■ What to do ■
Write out all of the entries that follow, word for word, but skip the pictures.

(Collected data entries)
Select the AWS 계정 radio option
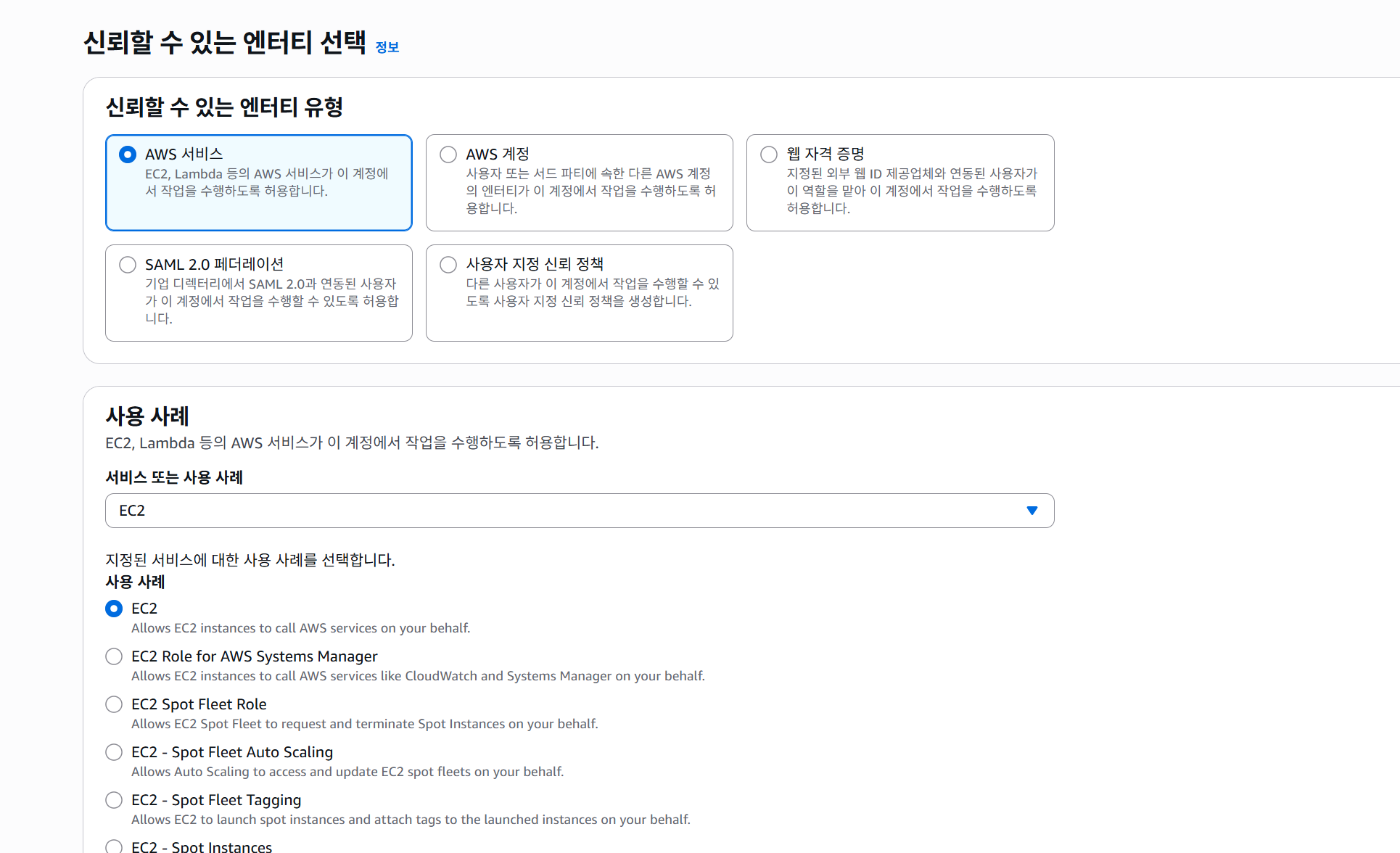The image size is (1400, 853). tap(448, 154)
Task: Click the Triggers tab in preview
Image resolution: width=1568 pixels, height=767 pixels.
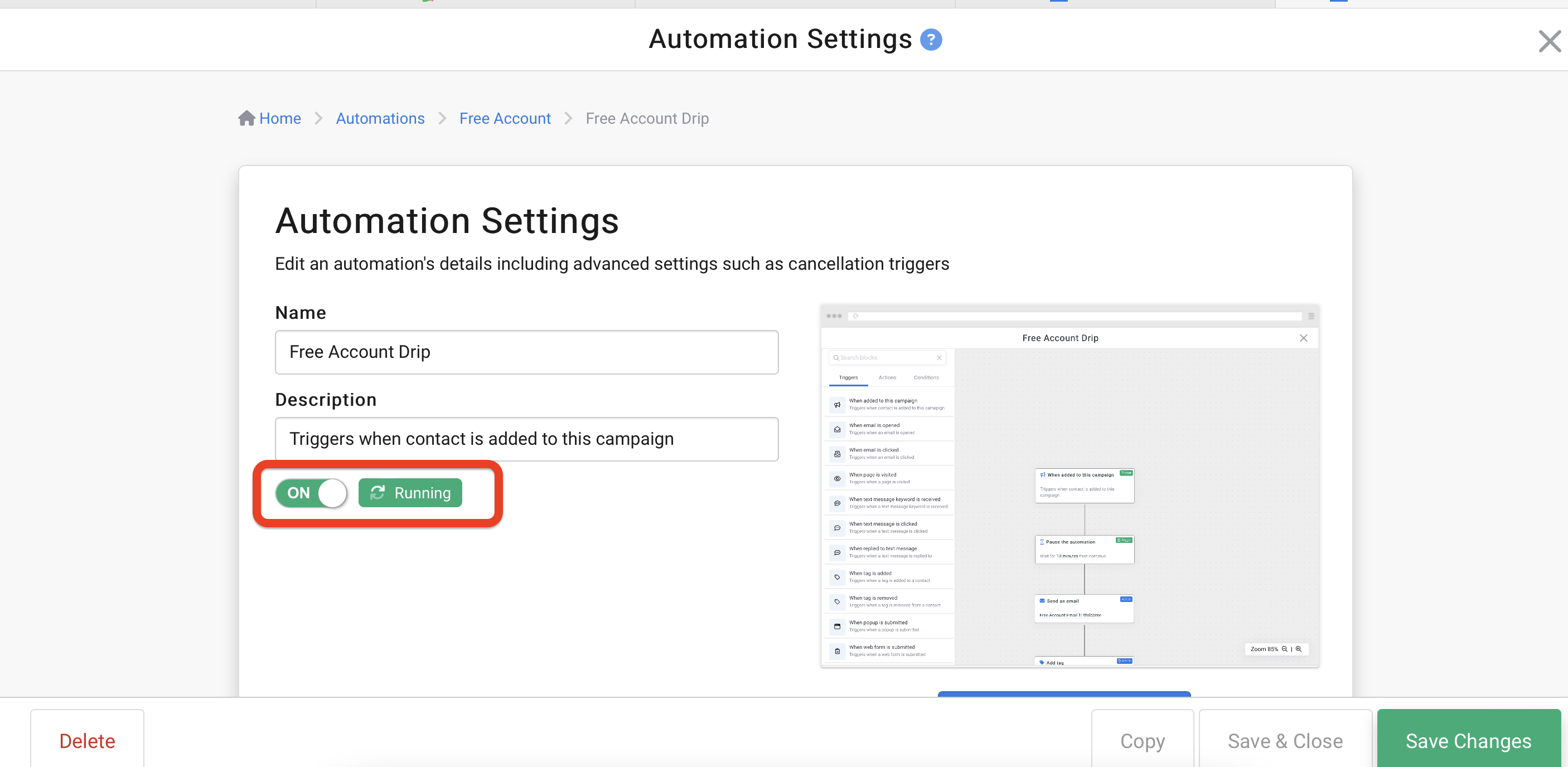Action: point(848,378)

■ Result below ■
Select the AWS 계정 radio option
The image size is (1400, 853). tap(448, 154)
Task: Click the Triggers tab in preview
Image resolution: width=1568 pixels, height=767 pixels.
Action: point(848,378)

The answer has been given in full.